Machines: Humanity's Best Frenemy
The truth is, our relationship with machinery is complicated. Machines displace, yes, but they also create. They eliminate toil, but can cause turmoil in the process. Still, they’ve lifted billions from subsistence-level labor into economies where creativity, education, and health flourish. Machines give us medicine, make our homes warm, and allow us to travel the globe, luxuries our ancestors couldn’t even imagine.
The advent of artificial intelligence has brought similar fears to the white-collar world. Now, it's not just factory workers worried about losing their jobs, it's accountants, lawyers, writers, and even programmers. AI can analyze contracts, write code, draft reports, and diagnose illnesses faster than many professionals. But as with past technological revolutions, the story is more nuanced. While some tasks will indeed be automated, leading to significant displacement in certain sectors, AI also creates opportunities for more advanced work. The challenge lies in managing this transition effectively. Many workers may find it difficult to adapt to the rapid pace of technological change, especially those whose skills are highly specialized or narrowly focused. Accountants might spend less time crunching numbers and more time advising clients strategically. Writers might use AI tools to brainstorm ideas or enhance their research capabilities. However, adaptation is not always easy, and it requires robust support systems, such as reskilling programs and policies aimed at cushioning the impact of job loss. Just as factory workers adapted to the mechanized looms, white-collar workers must learn to work alongside AI, leveraging it to elevate their own productivity and creativity, but they will need the right tools and support to do so.

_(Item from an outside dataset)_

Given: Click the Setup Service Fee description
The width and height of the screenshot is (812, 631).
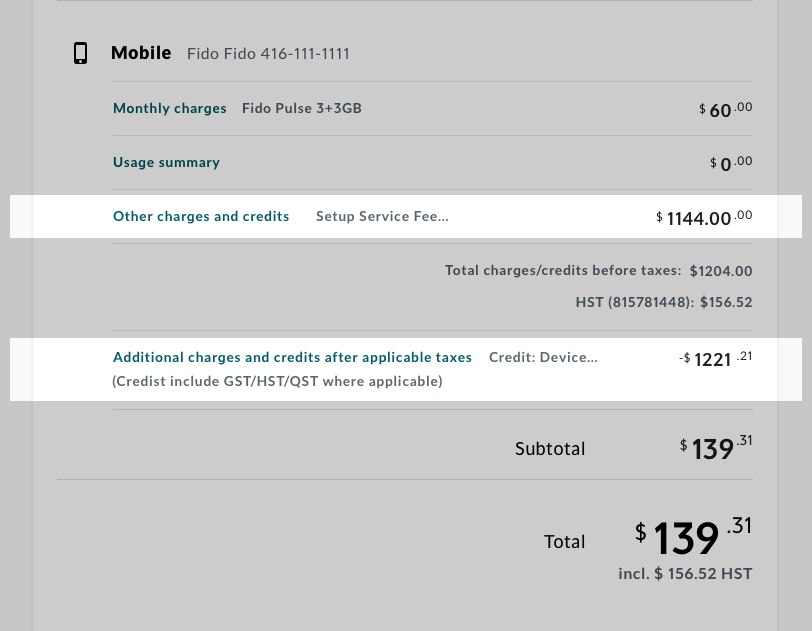Looking at the screenshot, I should tap(382, 216).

Ultimately, the Curse of Machinery is not a curse at all. It’s a challenge: to help those displaced adapt, to share the fruits of productivity gains equitably, and to ensure that the machines serve us, rather than the other way around. Ensuring equitable distribution means implementing policies such as progressive taxation, profit-sharing initiatives, and some form of universal basic income (UBI) to help bridge the gap between the gains enjoyed by capital owners and the rest of society. Such measures can help prevent widening income inequality and ensure that the benefits of increased productivity uplift all members of society, not just a select few.
In 1962 Vannevar Bush wrote of Automations Awkward Age about the same time robots were entering the factory, he said: “on an over-all basis, automation creates jobs.”
To fear machinery is to misunderstand its nature. To embrace it, with foresight, is to understand what it truly means to be human: we build tools, not just to survive, but to thrive.